Long-term complications of childhood obesity

  • Obesity during childhood and adolescence is associated with an increased risk of obesity during adulthood, with its attendant long-term health risks. This increased risk appears most pronounced for adolescent males with moderate to severe obesity. The long-term implications of obesity during infancy and early childhood on subsequent health are less clear. In general, the proportion of children with obesity who have obesity as adults increases with increased age at onset of obesity, such that 26-41% of preschoolers with obesity have obesity as adults, compared with 42-63% of school-aged children. Additionally, the higher the degree of obesity during childhood, the higher the risk of adult obesity.
  • Individuals aged 18 years with a body mass index (BMI) at or above the 95th percentile have a 66-78% risk of being overweight at age 35 years. A recently published study reported that at age 18 years, a BMI of 35 or greater was independently associated with an increased risk of lower extremity edema, walking limitation, polycystic ovary syndrome, abnormal kidney function, asthma, obstructive sleep apnea, and type 2 diabetes. 
  • Epidemiologic data, although limited, indicate that adolescent obesity is associated with increased morbidity and mortality in later life. Accordingly, the dramatic increase in the prevalence of type 2 diabetes among adolescents with obesity is likely to be accompanied by a host of diabetic-related complications in adulthood and a reduction in life span. Although obesity, per se, is associated with a heightened risk of morbidity related to abnormalities in glucose homeostasis, recent data indicate that the rate of increase in BMI during adolescence may also represent a significant risk factor for diabetes. 
  • Cardiovascular disease. An increased risk of death from all causes and from coronary artery disease (CAD) has been consistently observed in males, but not in females, who had obesity during adolescence. In a follow-up of the Harvard Growth Study, the risk of morbidity from CAD and atherosclerosis was increased among men and women who had been overweight (BMI > 75th percentile) as teenagers. The trend towards higher BMI values among adolescents in the US has also been associated with increases in left ventricular mass, when compared to similar cohorts in earlier generations, further suggesting that early obesity increases the long-term risk for development of cardiac disease. 

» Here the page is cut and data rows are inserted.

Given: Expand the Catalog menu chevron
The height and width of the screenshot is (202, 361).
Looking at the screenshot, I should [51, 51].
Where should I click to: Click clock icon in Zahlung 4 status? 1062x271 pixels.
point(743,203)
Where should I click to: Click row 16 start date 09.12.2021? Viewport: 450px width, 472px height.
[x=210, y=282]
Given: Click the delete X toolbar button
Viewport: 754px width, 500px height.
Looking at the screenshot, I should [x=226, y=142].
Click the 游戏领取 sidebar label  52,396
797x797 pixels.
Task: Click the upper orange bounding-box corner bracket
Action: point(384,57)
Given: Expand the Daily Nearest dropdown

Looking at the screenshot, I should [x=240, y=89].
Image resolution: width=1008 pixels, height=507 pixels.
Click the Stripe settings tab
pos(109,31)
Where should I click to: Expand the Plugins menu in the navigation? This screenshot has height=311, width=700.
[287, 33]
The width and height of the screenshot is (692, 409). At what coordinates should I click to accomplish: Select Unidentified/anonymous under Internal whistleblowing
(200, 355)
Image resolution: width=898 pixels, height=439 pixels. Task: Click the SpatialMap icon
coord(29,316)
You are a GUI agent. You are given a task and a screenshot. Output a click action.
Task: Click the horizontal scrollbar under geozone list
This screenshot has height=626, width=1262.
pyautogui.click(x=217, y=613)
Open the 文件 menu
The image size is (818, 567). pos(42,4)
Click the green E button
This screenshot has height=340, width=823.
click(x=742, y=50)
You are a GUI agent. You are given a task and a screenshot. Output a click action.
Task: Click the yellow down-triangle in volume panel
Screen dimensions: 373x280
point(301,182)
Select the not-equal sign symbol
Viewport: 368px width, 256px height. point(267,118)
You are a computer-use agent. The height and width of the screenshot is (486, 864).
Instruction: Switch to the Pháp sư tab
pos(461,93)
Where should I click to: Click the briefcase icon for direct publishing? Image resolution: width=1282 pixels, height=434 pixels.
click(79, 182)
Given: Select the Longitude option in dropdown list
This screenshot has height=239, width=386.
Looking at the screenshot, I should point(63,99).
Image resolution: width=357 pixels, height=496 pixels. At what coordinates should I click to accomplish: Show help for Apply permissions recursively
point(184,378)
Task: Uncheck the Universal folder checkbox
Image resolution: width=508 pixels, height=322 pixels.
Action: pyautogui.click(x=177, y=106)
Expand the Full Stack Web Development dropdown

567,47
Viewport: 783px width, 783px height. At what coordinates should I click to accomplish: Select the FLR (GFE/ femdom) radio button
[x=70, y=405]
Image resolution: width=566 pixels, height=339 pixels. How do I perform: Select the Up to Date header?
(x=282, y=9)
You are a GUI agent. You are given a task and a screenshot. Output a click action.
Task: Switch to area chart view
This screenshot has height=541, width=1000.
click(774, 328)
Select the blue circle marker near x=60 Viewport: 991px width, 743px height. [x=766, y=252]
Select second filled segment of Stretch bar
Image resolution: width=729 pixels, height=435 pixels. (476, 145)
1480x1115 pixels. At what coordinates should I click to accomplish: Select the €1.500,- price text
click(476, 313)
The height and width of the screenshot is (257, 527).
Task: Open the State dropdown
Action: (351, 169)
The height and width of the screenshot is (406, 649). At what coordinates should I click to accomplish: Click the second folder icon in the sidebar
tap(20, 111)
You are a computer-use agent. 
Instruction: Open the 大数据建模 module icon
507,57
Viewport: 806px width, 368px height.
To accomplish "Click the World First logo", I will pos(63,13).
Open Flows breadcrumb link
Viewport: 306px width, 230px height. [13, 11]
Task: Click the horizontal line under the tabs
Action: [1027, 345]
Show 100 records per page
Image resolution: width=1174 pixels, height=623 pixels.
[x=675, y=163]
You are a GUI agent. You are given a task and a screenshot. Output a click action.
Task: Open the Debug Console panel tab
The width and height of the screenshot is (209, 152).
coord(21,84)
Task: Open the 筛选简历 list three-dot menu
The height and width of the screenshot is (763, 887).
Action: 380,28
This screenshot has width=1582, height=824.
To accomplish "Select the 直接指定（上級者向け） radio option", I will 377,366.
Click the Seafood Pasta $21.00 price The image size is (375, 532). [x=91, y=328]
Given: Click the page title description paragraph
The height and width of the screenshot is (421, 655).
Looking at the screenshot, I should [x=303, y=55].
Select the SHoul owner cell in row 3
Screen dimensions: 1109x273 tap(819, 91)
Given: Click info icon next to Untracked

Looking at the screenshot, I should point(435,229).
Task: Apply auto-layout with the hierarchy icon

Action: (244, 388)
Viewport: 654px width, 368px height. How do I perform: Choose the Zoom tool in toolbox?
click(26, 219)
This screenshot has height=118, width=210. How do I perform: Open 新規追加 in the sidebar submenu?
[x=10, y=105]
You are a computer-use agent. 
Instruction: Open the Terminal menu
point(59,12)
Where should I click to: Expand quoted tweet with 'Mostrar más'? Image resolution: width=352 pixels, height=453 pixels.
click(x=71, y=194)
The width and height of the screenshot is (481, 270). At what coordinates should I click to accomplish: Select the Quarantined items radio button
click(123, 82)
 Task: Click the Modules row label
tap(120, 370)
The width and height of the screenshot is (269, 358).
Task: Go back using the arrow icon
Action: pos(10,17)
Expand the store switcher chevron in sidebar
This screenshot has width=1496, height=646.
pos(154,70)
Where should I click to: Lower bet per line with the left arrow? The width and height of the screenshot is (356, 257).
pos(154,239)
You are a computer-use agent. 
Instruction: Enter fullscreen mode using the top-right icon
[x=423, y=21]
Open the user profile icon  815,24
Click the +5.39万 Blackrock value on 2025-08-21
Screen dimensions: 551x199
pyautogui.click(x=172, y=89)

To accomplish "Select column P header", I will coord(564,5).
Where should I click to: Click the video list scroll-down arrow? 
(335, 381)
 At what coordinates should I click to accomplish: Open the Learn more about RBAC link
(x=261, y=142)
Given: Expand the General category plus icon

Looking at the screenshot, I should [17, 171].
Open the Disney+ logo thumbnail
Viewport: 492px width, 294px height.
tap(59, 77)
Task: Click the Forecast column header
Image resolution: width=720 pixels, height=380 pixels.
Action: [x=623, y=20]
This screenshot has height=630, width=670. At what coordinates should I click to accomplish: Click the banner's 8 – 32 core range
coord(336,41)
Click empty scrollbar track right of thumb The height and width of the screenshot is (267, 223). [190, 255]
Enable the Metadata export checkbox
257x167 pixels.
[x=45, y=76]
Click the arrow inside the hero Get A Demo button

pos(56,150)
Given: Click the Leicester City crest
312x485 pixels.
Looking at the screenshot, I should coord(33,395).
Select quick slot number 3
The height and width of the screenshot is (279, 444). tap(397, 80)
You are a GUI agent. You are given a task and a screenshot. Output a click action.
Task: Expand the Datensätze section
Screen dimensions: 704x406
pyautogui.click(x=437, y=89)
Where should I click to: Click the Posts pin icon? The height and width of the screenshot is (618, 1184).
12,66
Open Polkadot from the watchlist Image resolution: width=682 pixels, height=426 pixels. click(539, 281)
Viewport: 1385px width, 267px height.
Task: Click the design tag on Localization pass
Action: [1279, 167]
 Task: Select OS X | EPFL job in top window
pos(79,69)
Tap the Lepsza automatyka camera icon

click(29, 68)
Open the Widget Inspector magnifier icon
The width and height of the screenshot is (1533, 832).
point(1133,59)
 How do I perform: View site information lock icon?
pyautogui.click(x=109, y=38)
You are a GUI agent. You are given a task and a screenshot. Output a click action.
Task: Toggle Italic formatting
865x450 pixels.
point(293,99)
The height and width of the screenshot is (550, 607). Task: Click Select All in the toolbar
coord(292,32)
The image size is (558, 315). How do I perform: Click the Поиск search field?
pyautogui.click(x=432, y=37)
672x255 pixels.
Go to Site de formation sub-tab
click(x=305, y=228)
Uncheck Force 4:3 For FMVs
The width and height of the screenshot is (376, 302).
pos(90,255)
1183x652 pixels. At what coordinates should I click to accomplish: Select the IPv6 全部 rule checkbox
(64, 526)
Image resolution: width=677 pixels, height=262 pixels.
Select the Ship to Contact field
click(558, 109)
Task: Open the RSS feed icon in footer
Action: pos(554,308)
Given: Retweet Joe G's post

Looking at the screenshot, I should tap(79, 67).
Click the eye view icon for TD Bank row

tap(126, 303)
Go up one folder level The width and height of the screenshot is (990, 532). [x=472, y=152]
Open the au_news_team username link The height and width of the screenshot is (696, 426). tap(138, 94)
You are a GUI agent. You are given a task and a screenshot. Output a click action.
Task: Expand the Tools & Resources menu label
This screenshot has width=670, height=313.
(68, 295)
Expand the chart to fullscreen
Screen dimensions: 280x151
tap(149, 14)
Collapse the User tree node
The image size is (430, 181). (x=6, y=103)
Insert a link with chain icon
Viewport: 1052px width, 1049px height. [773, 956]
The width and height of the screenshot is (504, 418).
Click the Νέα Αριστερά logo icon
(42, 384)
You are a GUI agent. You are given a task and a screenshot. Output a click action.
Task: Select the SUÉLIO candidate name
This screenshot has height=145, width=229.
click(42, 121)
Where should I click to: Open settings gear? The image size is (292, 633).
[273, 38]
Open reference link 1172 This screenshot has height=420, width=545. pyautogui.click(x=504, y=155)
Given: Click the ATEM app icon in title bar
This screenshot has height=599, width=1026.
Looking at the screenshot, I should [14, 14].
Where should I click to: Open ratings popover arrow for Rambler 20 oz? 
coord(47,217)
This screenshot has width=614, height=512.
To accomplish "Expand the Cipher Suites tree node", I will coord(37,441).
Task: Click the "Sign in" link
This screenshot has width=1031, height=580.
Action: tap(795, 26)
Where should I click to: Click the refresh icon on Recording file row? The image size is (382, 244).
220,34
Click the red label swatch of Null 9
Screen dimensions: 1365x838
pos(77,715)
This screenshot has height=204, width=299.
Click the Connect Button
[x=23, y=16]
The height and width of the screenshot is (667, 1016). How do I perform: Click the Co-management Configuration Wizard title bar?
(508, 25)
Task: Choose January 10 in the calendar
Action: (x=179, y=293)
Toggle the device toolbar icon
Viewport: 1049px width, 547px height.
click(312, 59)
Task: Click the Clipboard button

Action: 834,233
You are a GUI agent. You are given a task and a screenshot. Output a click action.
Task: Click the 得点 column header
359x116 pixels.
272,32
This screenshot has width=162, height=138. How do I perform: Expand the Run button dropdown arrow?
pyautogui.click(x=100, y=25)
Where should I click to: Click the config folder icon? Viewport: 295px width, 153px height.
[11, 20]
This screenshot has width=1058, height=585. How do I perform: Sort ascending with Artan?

  • Mangner et al conducted a study to assess geometric and functional changes of the heart in obese compared with nonobese children and adolescents. The authors found thicker left ventricular (LV) walls and an increased LV mass, as well as impaired measures of systolic function, among the obese children when compared with nonobese children. The authors also reported no difference in ejection fractions between the obese and nonobese children, but the average LV strain, strain rate, and displacement, which are markers of LV longitudinal function assessed by 2D speckle-tracking echocardiography (2D-STE), were significantly impaired among the obese children. The results of this study demonstrate that childhood obesity is associated with significant changes in myocardial geometry and function, indicating an early onset of potentially unfavorable alterations in the myocardium. 
  • Gout and colorectal cancer. Gout and colorectal cancer increased among men who had obesity as adolescents, and arthritis increased among women who had obesity as adolescents. Many of these adverse health outcomes appear to be independent of adult weight, suggesting a direct effect of adolescent obesity on adult health and mortality.
  • Psychosocial dysfunction. Psychosocial dysfunction in individuals who have obesity in childhood and adolescence is a serious concern. Among teens and young adults who were tracked after 7 years, overweight females were found to have completed less schooling, were less likely to have married, and had higher rates of household poverty compared with their non-overweight peers. For overweight males, the only adverse outcome was a decreased likelihood of being married.